"Goodbye, Little Rock and Roller" was a 2004 SEBA Book Award finalist, and a 2004 Book Critics Circle Award finalist.
"Goodbye, Little Rock and Roller" is an inventive and original book from Nashville singer/songwriter Chapman, who uses twelve of her most resonant songs as entry points to many of her life's adventures. Not a memoir, but a map of the places Chapman's been and what went through her mind as she was traveling there, this book is funny and tender, warm and exuberant.
Raised a debutante in Spartanburg, South Carolina, the daughter of a mill owner and firmly part of proper society, Chapman became a rocker at a time when women weren't yet picking up electric guitars. She is "a living example," as one reviewer wrote, "of the triumph of rock and roll over good breeding."
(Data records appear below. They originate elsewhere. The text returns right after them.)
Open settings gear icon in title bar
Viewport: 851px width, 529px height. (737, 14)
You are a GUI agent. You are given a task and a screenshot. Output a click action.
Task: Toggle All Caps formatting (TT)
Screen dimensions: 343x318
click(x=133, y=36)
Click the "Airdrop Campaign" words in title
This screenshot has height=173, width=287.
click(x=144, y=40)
From New Year's Eve in 1978 when Jerry Lee Lewis gave Chapman advice on how to live life ("I mean it's one thing when your mother says 'Honey don't you think you'd better slow down?' But when The Killer voices his concern....") to the time her black maid Cora Jeter took the seven-year-old to see Elvis, "Goodbye, Little Rock and Roller" goes to the moments when the influences on Chapman's songwriting and psyche were cemented. And it winningly reveals how the creative process comes from life: one of Chapman's favorite songs was written after waking up facedown in her underpants in her front-yard vegetable garden.
Revealing intimate rock and roll moments and memories of a South Carolina childhood, Marshall Chapman is a fresh voice firmly in the Southern tradition.